Depois da guerra, aprofundou a sua carreira como autor e analista político, tendo fundado, em 1955, com outros intelectuais, o contestatário jornal The Village Voice, durante anos imprescindível na cena cultural nova-iorquina. Foi editor do Dissent, entre 1952 e 1963, e presidente do PEN American Centre de 1984 a 1986. Com uma carreira literária variada, controversa e brilhante no panorama literário nos Estados Unidos, viria a publicar mais de trinta títulos, entre os quais Os Exércitos da Noite (1968), pelo qual obteve um National Book Award e um Pulitzer, e O Canto do Carrasco (1980), que o distinguiu com um segundo Pulitzer. Faleceu em 2007, com oitenta e quatro anos.
1. Os Exércitos da Noite
Pela primeira vez traduzido em Portugal em 2021, foi com este romance — um dos pilares do Novo Jornalismo — que venceu do Prémio Pulitzer em 1968 e o Prémio Nacional do Livro. Numa incursão literária onde cruza ficção e não-ficção, Mailer assume um papel de personagem nesta história marcada pela sua própria biografia. Um livro-documento que retrata os acontecimentos de 21 de outubro de 1967, em Washington, dia da Marcha sobre o Pentágono, numa manifestação contra a Guerra do Vietname que culminou em violentos confrontos e com a detenção de centenas de pessoas. Nela estão presentes todos os grupos da Velha e da Nova Esquerda, hippies, liberais de classe média, militantes negros, quakers, cristãos, feministas e as mais variadas tribos urbanas. Ao destruir os moldes da reportagem tradicional, entrelaça magnificamente jornalismo, história e ficção, e reflete sobre grandes questões da sociedade contemporânea.
2. O Combate
Em 1975, no Campeonato Mundial de Boxe de Pesos-Pesados disputado em Kinshasa, Zaire, Muhammad Ali encontrou-se com George Foreman no ringue. O génio de Foreman assentava no silêncio, na serenidade e na astúcia. Nunca tinha sido derrotado. As mãos eram o seu instrumento, e «ele mantinha-as dentro dos bolsos como um caçador guarda a sua espingarda no respetivo estojo de veludo». Juntos, os dois homens fizeram da história do boxe um encontro explosivo de duas mentes brilhantes, duas vontades de ferro e dois egos colossais.

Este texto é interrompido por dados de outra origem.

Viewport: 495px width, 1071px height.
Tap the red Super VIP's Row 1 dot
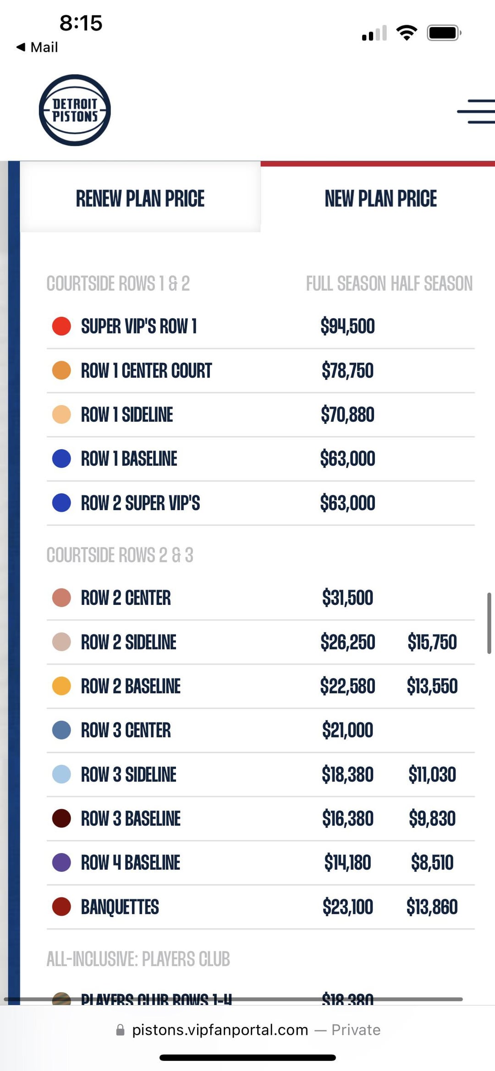coord(61,326)
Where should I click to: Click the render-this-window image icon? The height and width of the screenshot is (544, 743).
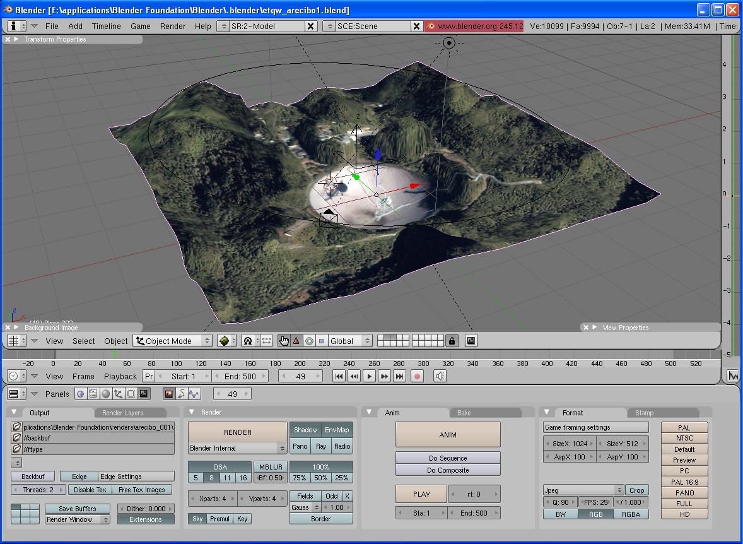click(471, 341)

Muito mais do que um livro sobre boxe, trata-se do retrato em que Mailer mergulha nos medos, inseguranças e pressões de duas das pessoas mais famosas do planeta — protagonistas daquele que é considerado um dos eventos desportivos mais relevantes do século XX. Com astúcia de jornalista e a linguagem apurada de romancista, o autor apresenta-nos a incerteza, a pobreza, a desigualdade em terras de extrema pobreza, num estilo inconfundível armado de metáforas barrocas e um humor visceral que sempre o marcou.
3. Os Nus e os Mortos
É, porventura, uma das estreias mais bem conseguidas do panorama literário norte-americano de sempre. Considerada por muitos críticos como a sua obra maior, Mailer, à época com apenas 25 anos, dá conta da história que envolve um pelotão de jovens soldados norte-americanos, que percorre o seu caminho através do terreno traiçoeiro que atravessa a ilha de Anopopei, ocupada pelos japoneses. Apanhados na confusão do combate próximo e armado, e perseguidos por atiradores furtivos, são empurrados até aos limites da resistência humana. Mantidos juntos apenas pela vontade crua da sobrevivência, e mal conseguindo manter vivos os seus sonhos no meio da voragem, cada um dos homens encontra as suas esperanças mais recônditas e medos mais profundos expostos a nu pela pressão incansável do combate. O romance, baseado na própria experiência de serviço militar de Mailer, nas Filipinas, durante a II Guerra Mundial, chegaria ao cinema em 1986, numa adaptação do realizador Raoul Walsh.